EXERCISE REQUIREMENTS: Reproduce the data verbatim, from the first line up to and including the line containing "Screen dimensions: 695x391".

RECORDED DATA:

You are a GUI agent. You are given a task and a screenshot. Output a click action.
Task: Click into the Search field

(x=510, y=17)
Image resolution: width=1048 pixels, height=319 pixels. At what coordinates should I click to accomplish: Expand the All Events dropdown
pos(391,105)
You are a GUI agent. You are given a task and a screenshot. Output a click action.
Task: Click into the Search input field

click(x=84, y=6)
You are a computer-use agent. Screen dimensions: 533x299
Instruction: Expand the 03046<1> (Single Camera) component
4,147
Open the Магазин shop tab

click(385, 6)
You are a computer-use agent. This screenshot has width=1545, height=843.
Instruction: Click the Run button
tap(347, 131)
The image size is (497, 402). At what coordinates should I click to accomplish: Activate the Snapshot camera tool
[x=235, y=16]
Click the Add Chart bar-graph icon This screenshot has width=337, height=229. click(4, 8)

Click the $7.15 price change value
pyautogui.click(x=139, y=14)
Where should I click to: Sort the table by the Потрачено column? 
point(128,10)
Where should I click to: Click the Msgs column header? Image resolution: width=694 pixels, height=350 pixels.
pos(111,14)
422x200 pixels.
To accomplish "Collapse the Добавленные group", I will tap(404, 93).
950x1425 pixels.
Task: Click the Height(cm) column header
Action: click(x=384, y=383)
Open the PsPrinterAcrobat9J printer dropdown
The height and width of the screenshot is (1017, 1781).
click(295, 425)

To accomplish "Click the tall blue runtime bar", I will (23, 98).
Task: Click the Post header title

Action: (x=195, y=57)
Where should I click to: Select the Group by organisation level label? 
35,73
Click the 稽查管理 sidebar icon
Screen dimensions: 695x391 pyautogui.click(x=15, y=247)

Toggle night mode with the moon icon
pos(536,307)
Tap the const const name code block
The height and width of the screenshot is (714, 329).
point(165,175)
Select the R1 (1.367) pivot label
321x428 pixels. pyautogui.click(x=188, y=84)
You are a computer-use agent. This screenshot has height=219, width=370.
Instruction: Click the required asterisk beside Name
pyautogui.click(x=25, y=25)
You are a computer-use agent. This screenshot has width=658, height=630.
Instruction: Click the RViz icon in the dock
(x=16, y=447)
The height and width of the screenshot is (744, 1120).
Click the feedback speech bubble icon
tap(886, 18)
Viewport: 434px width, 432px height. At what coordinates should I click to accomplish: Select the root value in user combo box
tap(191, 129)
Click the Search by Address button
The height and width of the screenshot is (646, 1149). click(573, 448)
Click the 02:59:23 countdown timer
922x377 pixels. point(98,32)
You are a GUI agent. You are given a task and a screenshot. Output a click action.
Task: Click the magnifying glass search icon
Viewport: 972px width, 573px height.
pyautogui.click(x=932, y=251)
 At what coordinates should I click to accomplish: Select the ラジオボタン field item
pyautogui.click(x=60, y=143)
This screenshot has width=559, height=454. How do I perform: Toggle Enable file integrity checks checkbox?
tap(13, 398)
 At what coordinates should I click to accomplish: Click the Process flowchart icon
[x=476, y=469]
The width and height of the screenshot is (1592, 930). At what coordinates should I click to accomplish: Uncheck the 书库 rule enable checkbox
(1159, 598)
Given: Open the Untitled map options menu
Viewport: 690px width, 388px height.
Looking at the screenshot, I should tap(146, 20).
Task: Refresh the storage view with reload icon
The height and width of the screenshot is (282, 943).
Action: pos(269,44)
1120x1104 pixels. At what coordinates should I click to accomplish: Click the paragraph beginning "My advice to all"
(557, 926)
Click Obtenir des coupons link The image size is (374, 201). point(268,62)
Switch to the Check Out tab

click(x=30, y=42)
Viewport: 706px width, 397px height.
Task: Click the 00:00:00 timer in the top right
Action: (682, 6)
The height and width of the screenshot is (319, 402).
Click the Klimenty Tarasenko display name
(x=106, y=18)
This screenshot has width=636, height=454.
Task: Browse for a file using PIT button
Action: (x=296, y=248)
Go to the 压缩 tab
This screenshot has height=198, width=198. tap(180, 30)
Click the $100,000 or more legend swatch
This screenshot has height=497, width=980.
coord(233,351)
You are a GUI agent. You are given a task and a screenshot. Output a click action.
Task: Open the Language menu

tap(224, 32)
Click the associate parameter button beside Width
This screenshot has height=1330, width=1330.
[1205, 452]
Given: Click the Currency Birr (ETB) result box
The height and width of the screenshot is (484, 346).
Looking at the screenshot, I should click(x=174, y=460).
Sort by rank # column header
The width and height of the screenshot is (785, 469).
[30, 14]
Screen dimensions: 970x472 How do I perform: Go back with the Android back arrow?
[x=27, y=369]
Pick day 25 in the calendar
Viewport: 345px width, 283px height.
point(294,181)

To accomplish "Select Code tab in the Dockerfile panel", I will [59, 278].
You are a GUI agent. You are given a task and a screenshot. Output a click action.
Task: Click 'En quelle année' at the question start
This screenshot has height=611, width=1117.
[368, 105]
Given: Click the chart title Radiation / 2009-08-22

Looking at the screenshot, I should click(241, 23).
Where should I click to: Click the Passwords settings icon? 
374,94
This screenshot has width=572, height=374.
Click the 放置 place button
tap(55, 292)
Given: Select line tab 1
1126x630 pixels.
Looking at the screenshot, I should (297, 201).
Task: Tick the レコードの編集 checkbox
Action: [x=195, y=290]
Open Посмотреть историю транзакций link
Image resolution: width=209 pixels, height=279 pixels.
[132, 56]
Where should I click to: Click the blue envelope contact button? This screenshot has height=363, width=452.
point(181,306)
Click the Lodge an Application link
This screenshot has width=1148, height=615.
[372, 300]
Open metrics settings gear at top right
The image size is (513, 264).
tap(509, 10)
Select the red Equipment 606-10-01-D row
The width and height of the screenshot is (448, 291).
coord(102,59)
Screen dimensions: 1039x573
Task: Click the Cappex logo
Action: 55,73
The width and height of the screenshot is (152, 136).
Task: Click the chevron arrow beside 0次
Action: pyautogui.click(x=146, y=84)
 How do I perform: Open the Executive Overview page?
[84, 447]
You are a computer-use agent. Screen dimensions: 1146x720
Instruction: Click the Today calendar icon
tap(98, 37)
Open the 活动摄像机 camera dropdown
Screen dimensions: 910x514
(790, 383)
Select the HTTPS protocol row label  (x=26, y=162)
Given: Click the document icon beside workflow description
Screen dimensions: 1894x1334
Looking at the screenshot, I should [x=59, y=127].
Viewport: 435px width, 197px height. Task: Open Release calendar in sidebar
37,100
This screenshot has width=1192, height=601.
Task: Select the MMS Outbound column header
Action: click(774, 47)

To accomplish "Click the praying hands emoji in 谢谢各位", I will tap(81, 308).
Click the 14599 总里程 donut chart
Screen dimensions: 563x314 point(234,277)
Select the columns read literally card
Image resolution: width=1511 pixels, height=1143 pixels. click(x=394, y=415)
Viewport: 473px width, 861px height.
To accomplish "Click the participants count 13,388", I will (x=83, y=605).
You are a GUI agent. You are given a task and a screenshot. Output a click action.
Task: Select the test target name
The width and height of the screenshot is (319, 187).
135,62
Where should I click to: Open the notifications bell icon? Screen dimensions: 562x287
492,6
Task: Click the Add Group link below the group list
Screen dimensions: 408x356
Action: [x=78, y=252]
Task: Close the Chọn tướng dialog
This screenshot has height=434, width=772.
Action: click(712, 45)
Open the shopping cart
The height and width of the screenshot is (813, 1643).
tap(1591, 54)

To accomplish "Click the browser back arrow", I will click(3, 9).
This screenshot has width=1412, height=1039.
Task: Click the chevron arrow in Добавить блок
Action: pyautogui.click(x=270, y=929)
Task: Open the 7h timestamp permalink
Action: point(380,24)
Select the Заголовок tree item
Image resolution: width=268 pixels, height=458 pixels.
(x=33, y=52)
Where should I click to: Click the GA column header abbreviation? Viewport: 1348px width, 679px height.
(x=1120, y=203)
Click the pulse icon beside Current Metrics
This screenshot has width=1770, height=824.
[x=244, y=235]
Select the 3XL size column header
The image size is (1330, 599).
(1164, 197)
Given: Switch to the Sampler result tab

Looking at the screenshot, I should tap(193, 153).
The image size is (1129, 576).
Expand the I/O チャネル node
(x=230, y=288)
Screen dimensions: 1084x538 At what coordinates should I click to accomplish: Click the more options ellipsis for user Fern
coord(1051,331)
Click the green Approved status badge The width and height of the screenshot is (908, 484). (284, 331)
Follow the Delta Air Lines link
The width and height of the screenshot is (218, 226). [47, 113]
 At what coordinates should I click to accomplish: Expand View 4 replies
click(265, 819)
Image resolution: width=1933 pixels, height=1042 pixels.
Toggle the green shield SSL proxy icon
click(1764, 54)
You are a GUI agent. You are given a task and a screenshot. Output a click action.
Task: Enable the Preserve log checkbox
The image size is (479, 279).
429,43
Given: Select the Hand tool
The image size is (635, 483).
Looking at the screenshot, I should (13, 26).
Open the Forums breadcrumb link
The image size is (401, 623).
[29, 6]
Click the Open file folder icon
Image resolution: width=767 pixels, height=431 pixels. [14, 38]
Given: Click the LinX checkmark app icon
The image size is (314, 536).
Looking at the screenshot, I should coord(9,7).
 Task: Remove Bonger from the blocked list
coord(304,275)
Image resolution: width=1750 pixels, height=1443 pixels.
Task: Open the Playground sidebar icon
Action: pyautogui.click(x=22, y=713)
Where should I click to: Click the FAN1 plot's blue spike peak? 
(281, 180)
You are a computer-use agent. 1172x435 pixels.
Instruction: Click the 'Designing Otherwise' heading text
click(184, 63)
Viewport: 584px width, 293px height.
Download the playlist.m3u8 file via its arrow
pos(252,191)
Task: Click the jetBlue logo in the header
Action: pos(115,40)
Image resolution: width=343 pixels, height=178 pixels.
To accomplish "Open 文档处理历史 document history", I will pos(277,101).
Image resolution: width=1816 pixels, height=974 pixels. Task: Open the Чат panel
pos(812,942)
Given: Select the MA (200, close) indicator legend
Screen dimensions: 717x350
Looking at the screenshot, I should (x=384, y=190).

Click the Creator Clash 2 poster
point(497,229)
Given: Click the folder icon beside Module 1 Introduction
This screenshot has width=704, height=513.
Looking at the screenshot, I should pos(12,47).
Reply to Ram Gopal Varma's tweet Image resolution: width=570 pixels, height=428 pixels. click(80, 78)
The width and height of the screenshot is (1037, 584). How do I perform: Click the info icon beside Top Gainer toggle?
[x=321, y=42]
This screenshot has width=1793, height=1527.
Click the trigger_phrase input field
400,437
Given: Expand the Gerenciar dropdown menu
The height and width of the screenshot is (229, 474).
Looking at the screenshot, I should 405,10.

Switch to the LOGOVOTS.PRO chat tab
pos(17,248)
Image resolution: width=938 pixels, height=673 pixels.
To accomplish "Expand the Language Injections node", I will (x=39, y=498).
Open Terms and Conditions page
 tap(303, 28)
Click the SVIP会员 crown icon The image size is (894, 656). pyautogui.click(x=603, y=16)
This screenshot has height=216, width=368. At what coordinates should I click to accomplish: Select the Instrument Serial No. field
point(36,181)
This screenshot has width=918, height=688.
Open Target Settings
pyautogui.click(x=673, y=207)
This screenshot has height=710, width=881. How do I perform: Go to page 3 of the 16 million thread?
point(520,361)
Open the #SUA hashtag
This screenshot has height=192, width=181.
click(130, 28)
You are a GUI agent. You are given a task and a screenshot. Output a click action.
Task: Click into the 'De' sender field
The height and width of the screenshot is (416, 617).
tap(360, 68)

OUTPUT FOR THIS TASK:
You are a GUI agent. You are given a task and a screenshot. Output a click action.
Task: Click into the Search field

(x=510, y=17)
Image resolution: width=1048 pixels, height=319 pixels. At what coordinates should I click to accomplish: Expand the All Events dropdown
pos(391,105)
You are a GUI agent. You are given a task and a screenshot. Output a click action.
Task: Click into the Search input field

click(x=84, y=6)
You are a computer-use agent. Screen dimensions: 533x299
Instruction: Expand the 03046<1> (Single Camera) component
4,147
Open the Магазин shop tab

click(385, 6)
You are a computer-use agent. This screenshot has width=1545, height=843.
Instruction: Click the Run button
tap(347, 131)
The image size is (497, 402). At what coordinates should I click to accomplish: Activate the Snapshot camera tool
[x=235, y=16]
Click the Add Chart bar-graph icon This screenshot has width=337, height=229. click(4, 8)

Click the $7.15 price change value
pyautogui.click(x=139, y=14)
Where should I click to: Sort the table by the Потрачено column? 
point(128,10)
Where should I click to: Click the Msgs column header? Image resolution: width=694 pixels, height=350 pixels.
pos(111,14)
422x200 pixels.
To accomplish "Collapse the Добавленные group", I will tap(404, 93).
950x1425 pixels.
Task: Click the Height(cm) column header
Action: click(x=384, y=383)
Open the PsPrinterAcrobat9J printer dropdown
The height and width of the screenshot is (1017, 1781).
click(295, 425)

To accomplish "Click the tall blue runtime bar", I will (23, 98).
Task: Click the Post header title

Action: (x=195, y=57)
Where should I click to: Select the Group by organisation level label? 
35,73
Click the 稽查管理 sidebar icon
Screen dimensions: 695x391 pyautogui.click(x=15, y=247)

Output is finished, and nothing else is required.